Härtnagel admits that Lidl’s profits will undoubtedly be lower this year “because of the huge investment figure and the effect of Brexit. But we are privately owned and we are still focused on our long-term profitability”. Around 75pc of the workforce in Lidl’s warehouses and stores are British while 25pc come from outside the UK, a fact that is of huge concern for Härtnagel following the EU referendum and the continued jockeying over the rights of workers.
“A quarter of our employees have an unclear status at the moment due to Brexit and I hope the significance of this means that the movement of people will have the highest agenda it can have in negotiations,” Härtnagel says, without directly referencing the fact that he is one of them. “We need clarity for our colleagues here but also for our UK employees who are working for Lidl in different countries.

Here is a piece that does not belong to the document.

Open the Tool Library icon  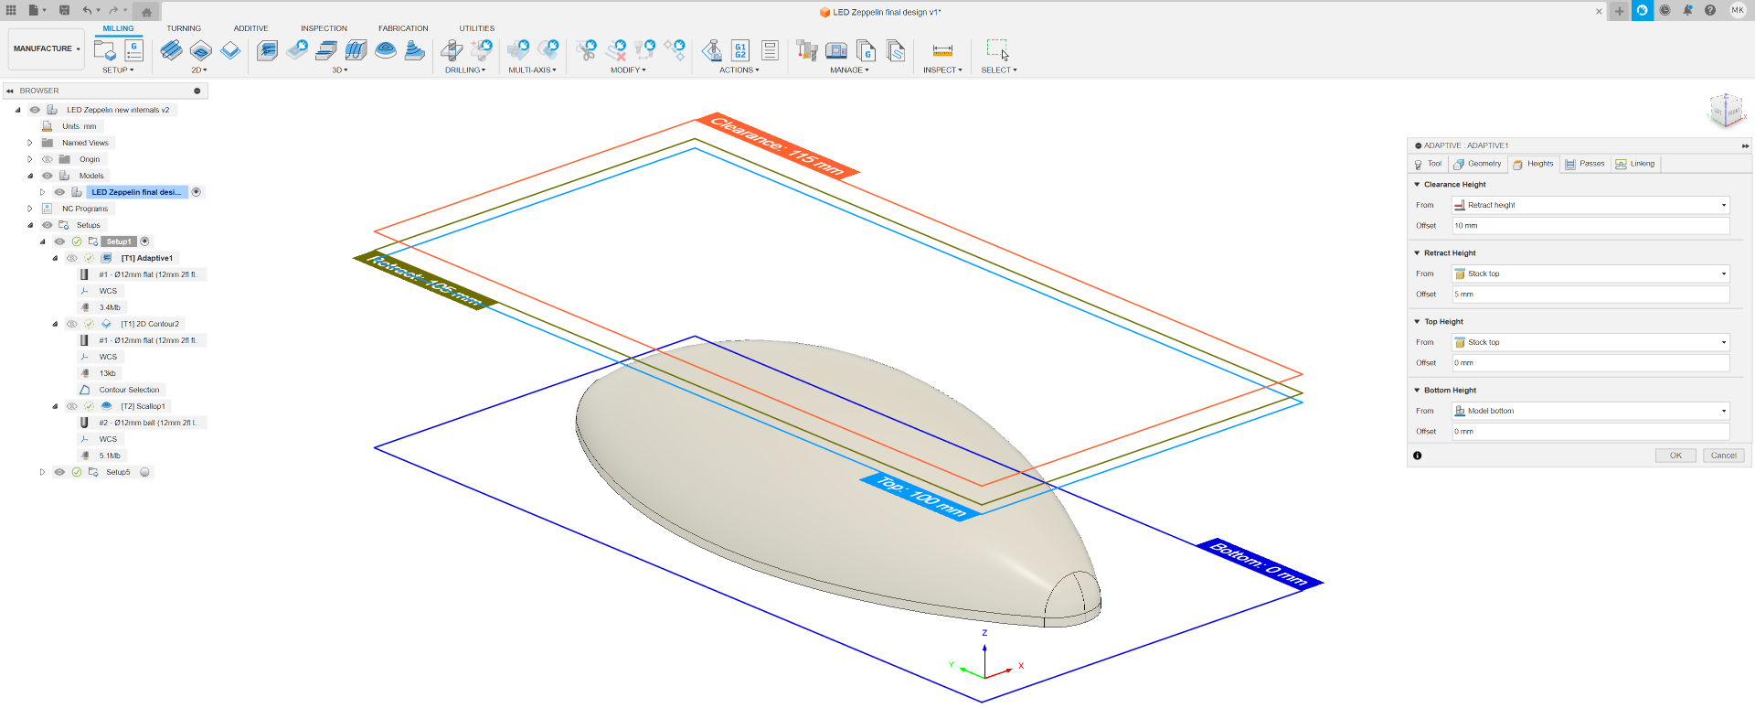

I just want to have clarity, because then I can prepare.”
While rival low-cost supermarket Aldi has been desperate to shed its “German discount” moniker by sponsoring Team GB in the Olympics and talking up its British credentials, the young retailer is proud to wear Lidl’s German history as badge of honour.
“I am very proud of our German roots, but 70pc of our people are British and 70pc of our products are British. It’s unrealistic to say that our food will ever be 100pc British, because we can’t grow a banana over here, for example.”
Lidl’s food selection has come a long way from being known for canned vegetables and sauerkraut after ramping up its fresh food and meat, and Deluxe range, which even included Negroni-flavoured crisps over Christmas. But it still stocks bratwurst from Härtnagel’s Nuremberg – could that just be hometown loyalty? Härtnagel breaks into another uproarious laugh: “Nothing we sell is just about loyalty, it’s a product that sells well or it wouldn’t be part of our range.”
His reputation as the supermarket chain’s poster boy even meant that 200 employees were recently flown into the UK to learn the “Lidl way” before heading to the US for the supermarket’s ambitious plan to open
‘I am very proud of our German roots, but 70pc of our people are British and so are 70pc of our products’
100 stores there. It is a move that will be watched closely given the US has been the deathbed of many European retailers, notably including Tesco’s humiliating Fresh and Easy failure.
“The easiest thing we could have done is buy a competitor in the US. Because there’s a lot of them and many are struggling. But that’s not how we do things; if we build a business our way, we can make it efficient rather than lose on legacy problems.”
One move that Lidl is hoping will boost its credentials further is the recent addition of German supermodel Heidi Klum, who will roll out a range of clothing later this year. Härtnagel can barely hide his delight at having the former Victoria’s Secret model on his team. “As a British business, I couldn’t afford Heidi, but now we are a global business we can.
“I think we have done a great job addressing people’s misconceptions about our food, and Heidi will help us do the same with fashion,” he says.
Even though Lidl has expanded rapidly it still has no online presence, which is an area of continued speculation as shopping patterns shift, and discount rival Aldi last year launched an online service for cases of its cut-price wine.
Härtnagel reveals that he has a team of two dedicated to analysing all the online options available. Lidl has an online presence already in Germany, Belgium and the Netherlands but Härtnagel insists that it is not around the corner for the UK.
“The UK is the most advanced online market in Europe and customers wouldn’t be happy with goods being delivered in three or five days, they want it the same day or the next day.
“I’m convinced that if we just focus on our core supermarkets we will have so much more to gain.”